Re: Low-Overhead Heap Profiling

Tony Printezis Thu, 25 Jun 2015 13:30:12 -0700

Hi Jeremy,

Inline.


On June 24, 2015 at 7:26:55 PM, Jeremy Manson (jeremyman...@google.com) wrote:



On Wed, Jun 24, 2015 at 10:57 AM, Tony Printezis <tprinte...@twitter.com> wrote:
Hi Jeremy,

Please see inline.

On June 23, 2015 at 7:22:13 PM, Jeremy Manson (jeremyman...@google.com) wrote:

I don't want the size of the TLAB, which is ergonomically adjusted, to be tied 
to the sampling rate.  There is no reason to do that.  I want reasonable 
statistical sampling of the allocations.  

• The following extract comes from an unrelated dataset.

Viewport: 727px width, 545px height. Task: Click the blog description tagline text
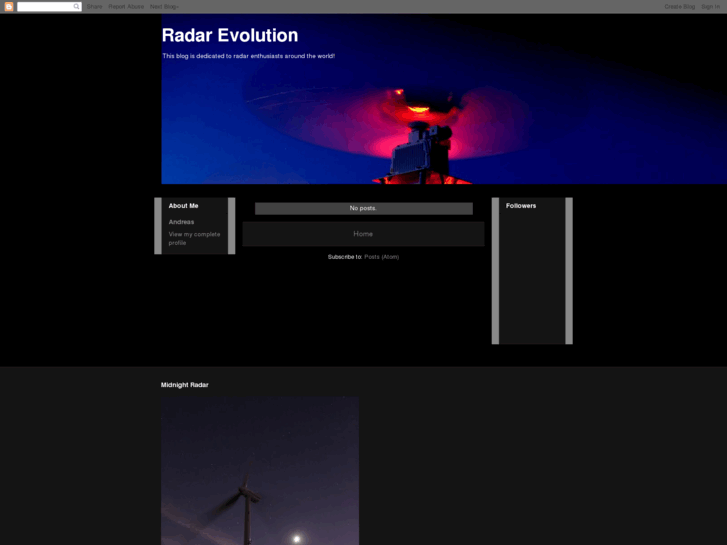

As I said explicitly in my e-mail, I totally agree with this. Which is why I 
never suggested to resize TLABs in order to vary the sampling rate. (Apologies 
if my e-mail was not clear.)


My fault - I misread it.  Doesn't your proposal miss out of TLAB allocs entirely


This is correct: We’ll also have to intercept the outside-TLAB allocs. But, 
IMHO, this is a feature as it’s helpful to know how many (and which) 
allocations happen outside TLABs. These are generally very infrequent (and slow 
anyway), so sampling all of those, instead of only sampling some of them, does 
not have much of an overhead. But, you could also do sampling for the 
outside-TLAB allocs too, if you want: just accumulate their size on a separate 
per-thread counter and sample the one that bumps that counter goes over a limit.

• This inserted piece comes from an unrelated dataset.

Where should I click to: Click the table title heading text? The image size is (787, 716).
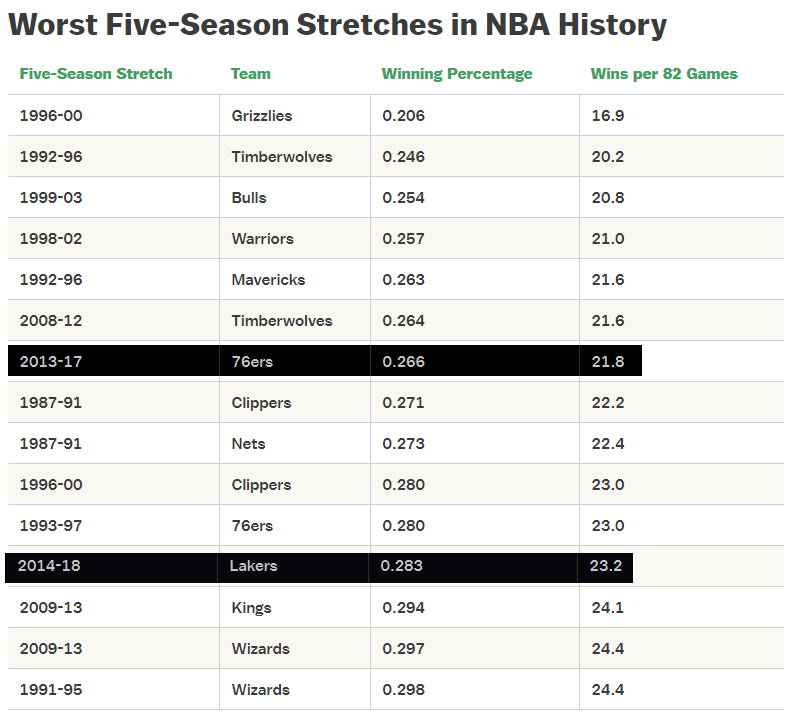pos(338,25)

An additional observation (orthogonal to the main point, but I thought I’d 
mention it anyway): For the outside-TLAB allocs it’d be helpful to also know 
which generation the object ended up in (e.g., young gen or direct-to-old-gen). 
This is very helpful in some situations when you’re trying to work out which 
allocation(s) grew the old gen occupancy between two young GCs.

FWIW, the existing JFR events follow the approach I described above:

* one event for each new TLAB + first alloc in that TLAB (my proposal basically 
generalizes this and removes the 1-1 relationship between object alloc sampling 
and new TLAB operation)

* one event for all allocs outside a TLAB

I think the above separation is helpful. But if you think it could confuse 
users, you can of course easily just combine the information (but I strongly 
believe it’s better to report the information separately).

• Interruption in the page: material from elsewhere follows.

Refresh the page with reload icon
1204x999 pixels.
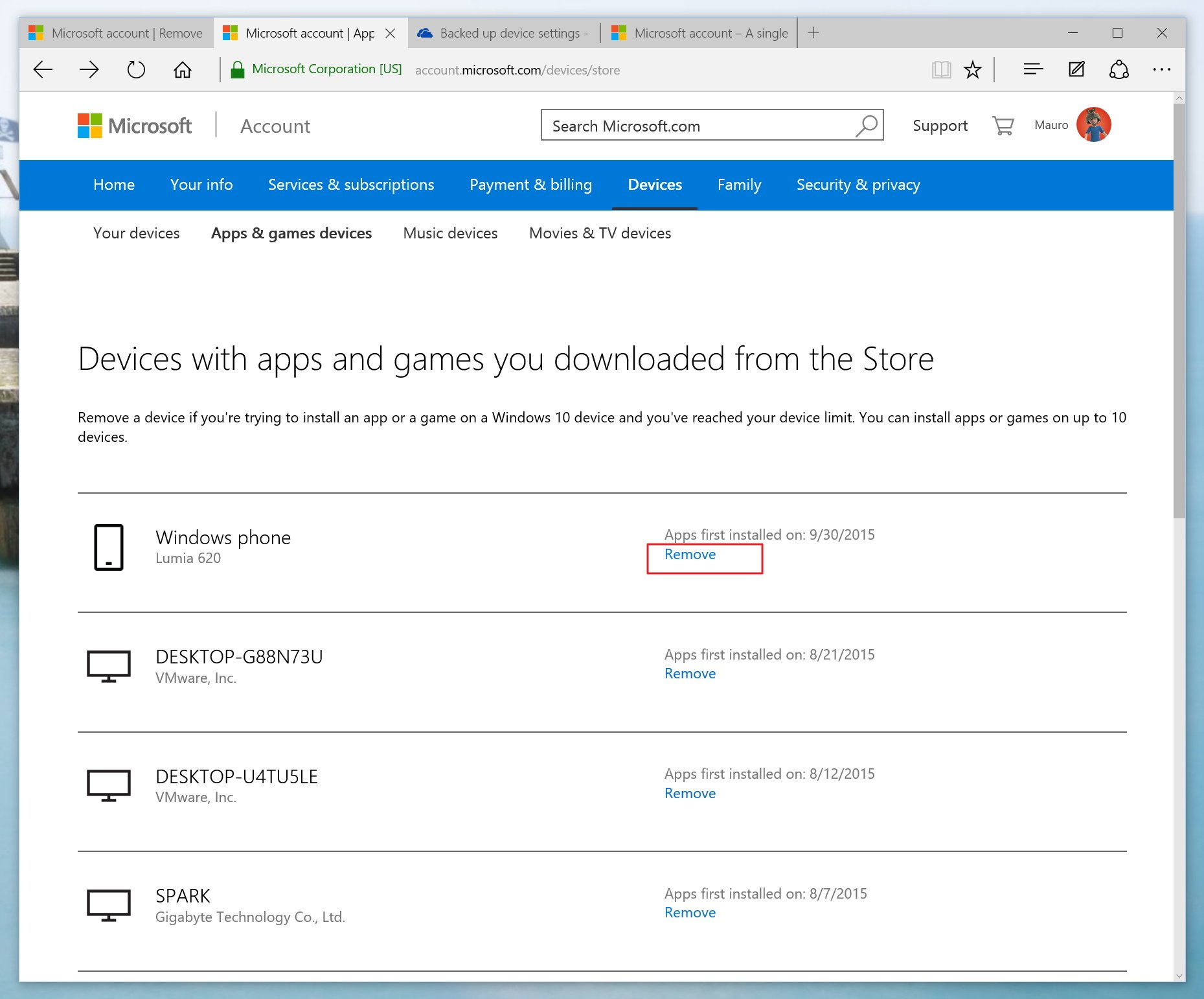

(and, in fact, not work if TLAB support is turned off)? 


Who turns off TLABs? Is -UseTLAB even tested by Oracle? (This is a genuine 
question.)



 I might be missing something obvious (and see my response below).


 
All this requires is a separate counter that is set to the next sampling 
interval, and decremented when an allocation happens, which goes into a slow 
path when the decrement hits 0.  Doing a subtraction and a pointer bump in 
allocation instead of just a pointer bump is basically free.  


Maybe on intel is cheap, but maybe it’s not on other platforms that other folks 
care about.

Really?  A memory read and a subtraction?  Which architectures care about that?


I was not concerned with the read and subtraction, I was more concerned with 
the conditional that follows them (intel has great branch prediction).

And a personal pet peeve (based on past experience): How many “free” 
instructions do you have to add before they are not free any more?




Again, notice that no one has complained about the addition that was added for 
total bytes allocated per thread.  I note that was actually added in the 6u20 
timeframe.

Note that it has been doing an additional addition (to keep track of per thread 
allocation) as part of allocation since Java 7, 


Interesting. I hadn’t realized that. Does that keep track of total size 
allocated per thread or number of allocated objects per thread? If it’s the 
former, why isn’t it possible to calculate that from the TLABs information?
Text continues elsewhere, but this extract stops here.